## Job
Extract each line of the items below that contains the string "width". Matching is case-sensitive.

::::::::::

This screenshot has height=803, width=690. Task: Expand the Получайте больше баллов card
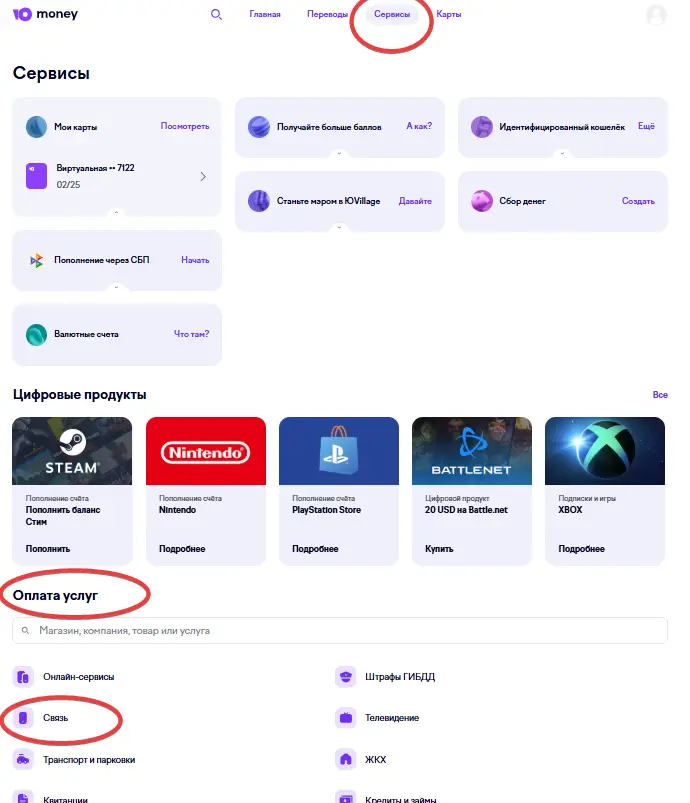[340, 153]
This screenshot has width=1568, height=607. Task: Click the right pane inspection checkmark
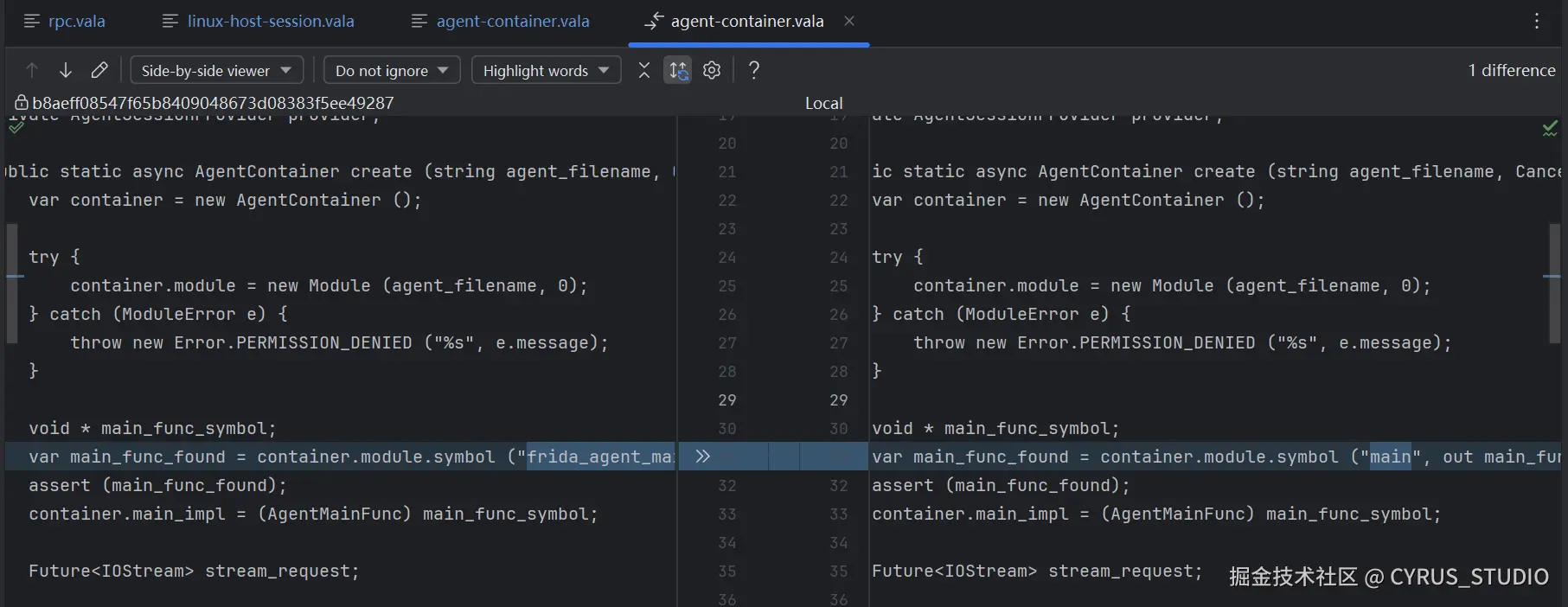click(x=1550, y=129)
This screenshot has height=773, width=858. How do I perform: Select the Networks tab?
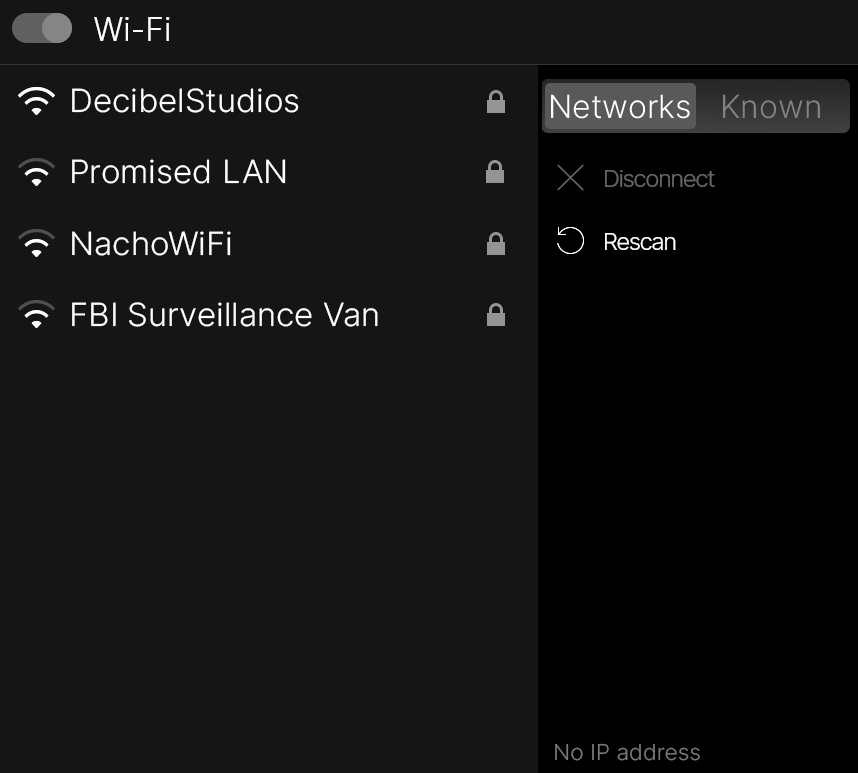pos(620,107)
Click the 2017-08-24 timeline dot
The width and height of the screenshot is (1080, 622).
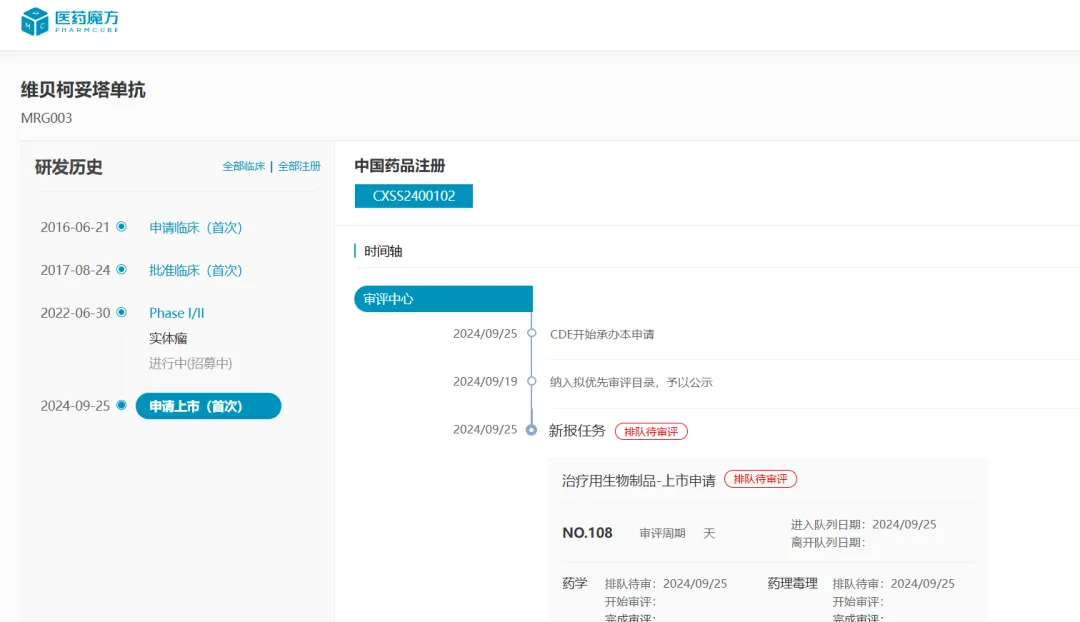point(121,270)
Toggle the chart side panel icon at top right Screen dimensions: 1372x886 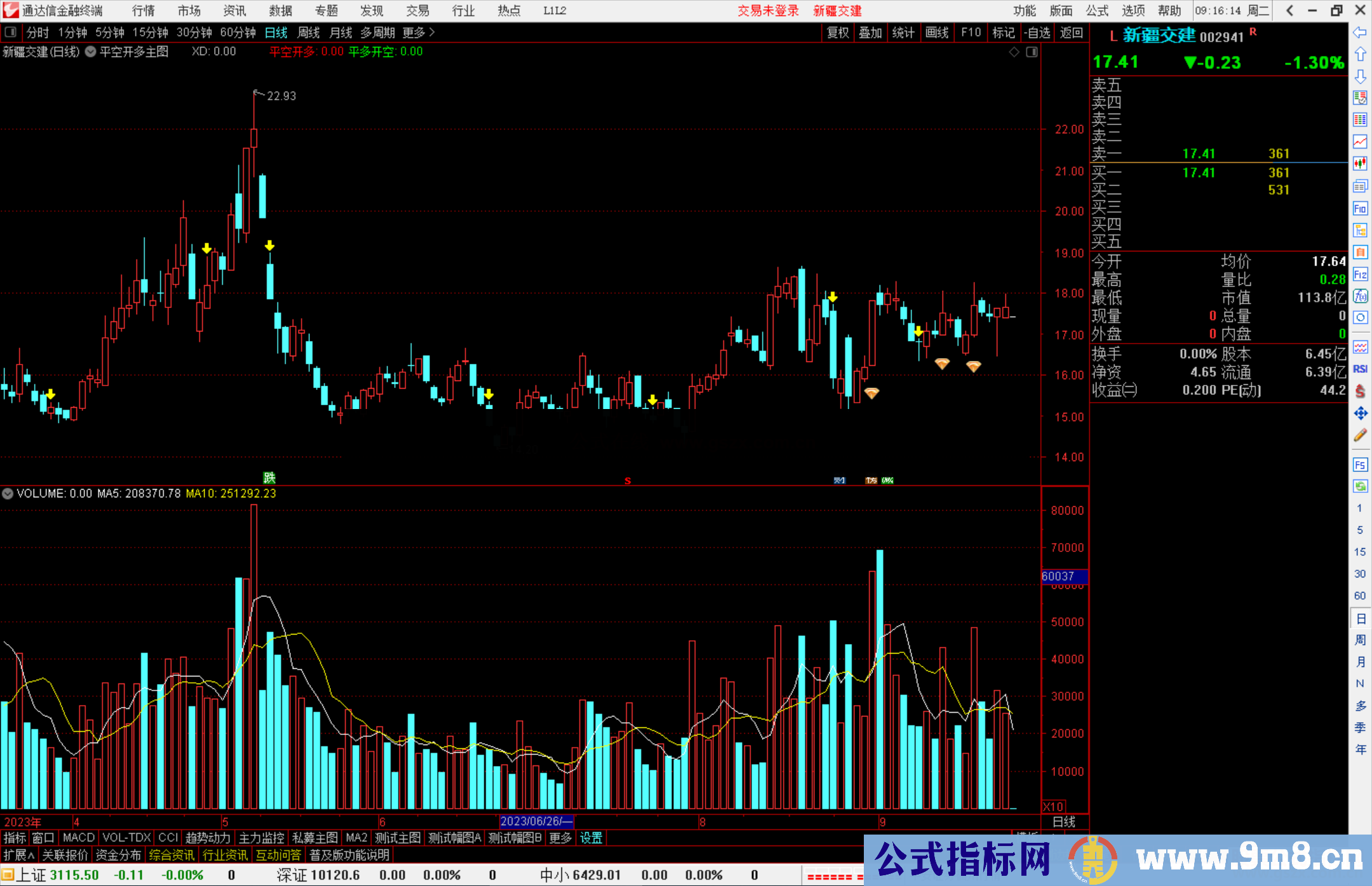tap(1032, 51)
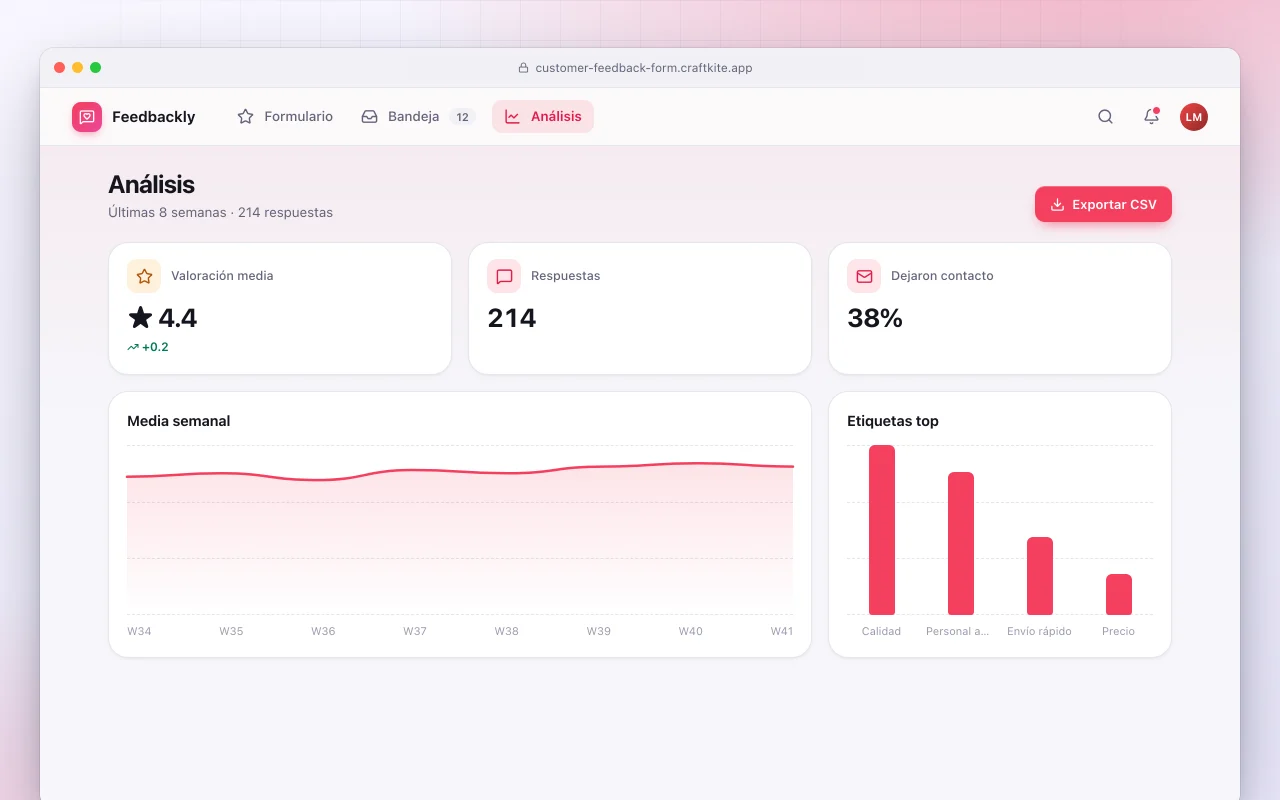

::::::::::

## Task answer
This screenshot has height=803, width=690. Task: Expand the Получайте больше баллов card
This screenshot has width=1568, height=607. Task: Click the right pane inspection checkmark
This screenshot has height=773, width=858. How do I perform: Select the Networks tab?
The width and height of the screenshot is (1080, 622).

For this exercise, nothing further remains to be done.